### [WRITTEN EXERCISE]
Format each line of the entries below as a string in a single JSON list, one string per line in order, and skip the blank lines.

● ● ● ●

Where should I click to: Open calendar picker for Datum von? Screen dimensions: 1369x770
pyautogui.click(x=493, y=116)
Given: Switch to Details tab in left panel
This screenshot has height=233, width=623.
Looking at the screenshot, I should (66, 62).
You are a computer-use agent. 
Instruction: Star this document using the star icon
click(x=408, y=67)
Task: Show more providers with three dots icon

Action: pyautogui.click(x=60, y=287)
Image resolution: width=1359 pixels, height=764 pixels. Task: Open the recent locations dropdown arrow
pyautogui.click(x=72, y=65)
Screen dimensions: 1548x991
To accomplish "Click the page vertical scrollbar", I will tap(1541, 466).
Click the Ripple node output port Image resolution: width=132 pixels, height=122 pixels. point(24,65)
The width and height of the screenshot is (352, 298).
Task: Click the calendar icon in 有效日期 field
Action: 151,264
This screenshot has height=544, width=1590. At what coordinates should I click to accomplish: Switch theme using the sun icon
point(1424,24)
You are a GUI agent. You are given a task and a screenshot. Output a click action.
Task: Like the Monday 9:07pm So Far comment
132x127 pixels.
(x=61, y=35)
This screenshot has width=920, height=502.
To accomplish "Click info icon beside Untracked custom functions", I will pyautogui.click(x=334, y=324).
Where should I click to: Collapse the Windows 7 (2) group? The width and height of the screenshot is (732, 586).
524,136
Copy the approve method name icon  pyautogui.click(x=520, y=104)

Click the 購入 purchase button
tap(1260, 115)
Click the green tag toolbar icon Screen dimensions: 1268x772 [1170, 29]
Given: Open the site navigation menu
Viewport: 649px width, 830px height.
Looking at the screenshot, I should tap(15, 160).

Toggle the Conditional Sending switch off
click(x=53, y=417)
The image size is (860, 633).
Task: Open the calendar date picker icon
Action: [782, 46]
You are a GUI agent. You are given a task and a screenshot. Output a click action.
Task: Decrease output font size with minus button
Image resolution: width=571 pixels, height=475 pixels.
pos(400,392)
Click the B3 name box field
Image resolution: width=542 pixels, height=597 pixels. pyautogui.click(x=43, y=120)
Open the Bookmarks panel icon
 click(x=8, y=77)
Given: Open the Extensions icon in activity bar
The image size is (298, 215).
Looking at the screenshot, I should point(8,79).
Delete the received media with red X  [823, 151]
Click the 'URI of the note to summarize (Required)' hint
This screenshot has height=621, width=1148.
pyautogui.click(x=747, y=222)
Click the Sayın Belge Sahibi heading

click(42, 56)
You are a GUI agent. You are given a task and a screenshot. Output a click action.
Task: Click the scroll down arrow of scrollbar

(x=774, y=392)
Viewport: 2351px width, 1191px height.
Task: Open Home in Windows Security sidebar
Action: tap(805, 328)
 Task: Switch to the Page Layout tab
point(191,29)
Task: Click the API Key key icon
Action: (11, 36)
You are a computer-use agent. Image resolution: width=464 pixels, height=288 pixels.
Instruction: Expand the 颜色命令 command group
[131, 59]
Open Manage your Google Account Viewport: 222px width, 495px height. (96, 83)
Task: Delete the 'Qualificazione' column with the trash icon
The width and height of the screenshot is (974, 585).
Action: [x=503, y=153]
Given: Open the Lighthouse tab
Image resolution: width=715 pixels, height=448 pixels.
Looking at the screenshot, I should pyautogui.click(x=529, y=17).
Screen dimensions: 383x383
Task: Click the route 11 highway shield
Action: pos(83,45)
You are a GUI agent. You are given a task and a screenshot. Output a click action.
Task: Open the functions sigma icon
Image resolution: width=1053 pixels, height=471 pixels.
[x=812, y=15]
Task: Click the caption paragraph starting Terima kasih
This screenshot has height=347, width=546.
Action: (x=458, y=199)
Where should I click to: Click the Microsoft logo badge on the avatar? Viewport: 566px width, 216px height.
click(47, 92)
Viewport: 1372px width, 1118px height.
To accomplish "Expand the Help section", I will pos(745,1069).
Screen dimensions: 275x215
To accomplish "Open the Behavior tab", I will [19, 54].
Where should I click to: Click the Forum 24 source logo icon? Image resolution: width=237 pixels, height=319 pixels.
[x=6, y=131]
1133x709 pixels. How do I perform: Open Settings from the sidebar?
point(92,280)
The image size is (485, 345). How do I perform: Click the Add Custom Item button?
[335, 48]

● ● ● ●

### [WRITTEN RESPONSE]
[
  "Where should I click to: Open calendar picker for Datum von? Screen dimensions: 1369x770",
  "pyautogui.click(x=493, y=116)",
  "Given: Switch to Details tab in left panel",
  "This screenshot has height=233, width=623.",
  "Looking at the screenshot, I should (66, 62).",
  "You are a computer-use agent. ",
  "Instruction: Star this document using the star icon",
  "click(x=408, y=67)",
  "Task: Show more providers with three dots icon",
  "Action: pyautogui.click(x=60, y=287)",
  "Image resolution: width=1359 pixels, height=764 pixels. Task: Open the recent locations dropdown arrow",
  "pyautogui.click(x=72, y=65)",
  "Screen dimensions: 1548x991",
  "To accomplish \"Click the page vertical scrollbar\", I will tap(1541, 466).",
  "Click the Ripple node output port Image resolution: width=132 pixels, height=122 pixels. point(24,65)",
  "The width and height of the screenshot is (352, 298).",
  "Task: Click the calendar icon in 有效日期 field",
  "Action: 151,264",
  "This screenshot has height=544, width=1590. At what coordinates should I click to accomplish: Switch theme using the sun icon",
  "point(1424,24)",
  "You are a GUI agent. You are given a task and a screenshot. Output a click action.",
  "Task: Like the Monday 9:07pm So Far comment",
  "132x127 pixels.",
  "(x=61, y=35)",
  "This screenshot has width=920, height=502.",
  "To accomplish \"Click info icon beside Untracked custom functions\", I will pyautogui.click(x=334, y=324).",
  "Where should I click to: Collapse the Windows 7 (2) group? The width and height of the screenshot is (732, 586).",
  "524,136",
  "Copy the approve method name icon  pyautogui.click(x=520, y=104)",
  "Click the 購入 purchase button",
  "tap(1260, 115)",
  "Click the green tag toolbar icon Screen dimensions: 1268x772 [1170, 29]",
  "Given: Open the site navigation menu",
  "Viewport: 649px width, 830px height.",
  "Looking at the screenshot, I should tap(15, 160).",
  "Toggle the Conditional Sending switch off",
  "click(x=53, y=417)",
  "The image size is (860, 633).",
  "Task: Open the calendar date picker icon",
  "Action: [782, 46]",
  "You are a GUI agent. You are given a task and a screenshot. Output a click action.",
  "Task: Decrease output font size with minus button",
  "Image resolution: width=571 pixels, height=475 pixels.",
  "pos(400,392)",
  "Click the B3 name box field",
  "Image resolution: width=542 pixels, height=597 pixels. pyautogui.click(x=43, y=120)",
  "Open the Bookmarks panel icon",
  " click(x=8, y=77)",
  "Given: Open the Extensions icon in activity bar",
  "The image size is (298, 215).",
  "Looking at the screenshot, I should point(8,79).",
  "Delete the received media with red X  [823, 151]",
  "Click the 'URI of the note to summarize (Required)' hint",
  "This screenshot has height=621, width=1148.",
  "pyautogui.click(x=747, y=222)",
  "Click the Sayın Belge Sahibi heading",
  "click(42, 56)",
  "You are a GUI agent. You are given a task and a screenshot. Output a click action.",
  "Task: Click the scroll down arrow of scrollbar",
  "(x=774, y=392)",
  "Viewport: 2351px width, 1191px height.",
  "Task: Open Home in Windows Security sidebar",
  "Action: tap(805, 328)",
  " Task: Switch to the Page Layout tab",
  "point(191,29)",
  "Task: Click the API Key key icon",
  "Action: (11, 36)",
  "You are a computer-use agent. Image resolution: width=464 pixels, height=288 pixels.",
  "Instruction: Expand the 颜色命令 command group",
  "[131, 59]",
  "Open Manage your Google Account Viewport: 222px width, 495px height. (96, 83)",
  "Task: Delete the 'Qualificazione' column with the trash icon",
  "The width and height of the screenshot is (974, 585).",
  "Action: [x=503, y=153]",
  "Given: Open the Lighthouse tab",
  "Image resolution: width=715 pixels, height=448 pixels.",
  "Looking at the screenshot, I should pyautogui.click(x=529, y=17).",
  "Screen dimensions: 383x383",
  "Task: Click the route 11 highway shield",
  "Action: pos(83,45)",
  "You are a GUI agent. You are given a task and a screenshot. Output a click action.",
  "Task: Open the functions sigma icon",
  "Image resolution: width=1053 pixels, height=471 pixels.",
  "[x=812, y=15]",
  "Task: Click the caption paragraph starting Terima kasih",
  "This screenshot has height=347, width=546.",
  "Action: (x=458, y=199)",
  "Where should I click to: Click the Microsoft logo badge on the avatar? Viewport: 566px width, 216px height.",
  "click(47, 92)",
  "Viewport: 1372px width, 1118px height.",
  "To accomplish \"Expand the Help section\", I will pos(745,1069).",
  "Screen dimensions: 275x215",
  "To accomplish \"Open the Behavior tab\", I will [19, 54].",
  "Where should I click to: Click the Forum 24 source logo icon? Image resolution: width=237 pixels, height=319 pixels.",
  "[x=6, y=131]",
  "1133x709 pixels. How do I perform: Open Settings from the sidebar?",
  "point(92,280)",
  "The image size is (485, 345). How do I perform: Click the Add Custom Item button?",
  "[335, 48]"
]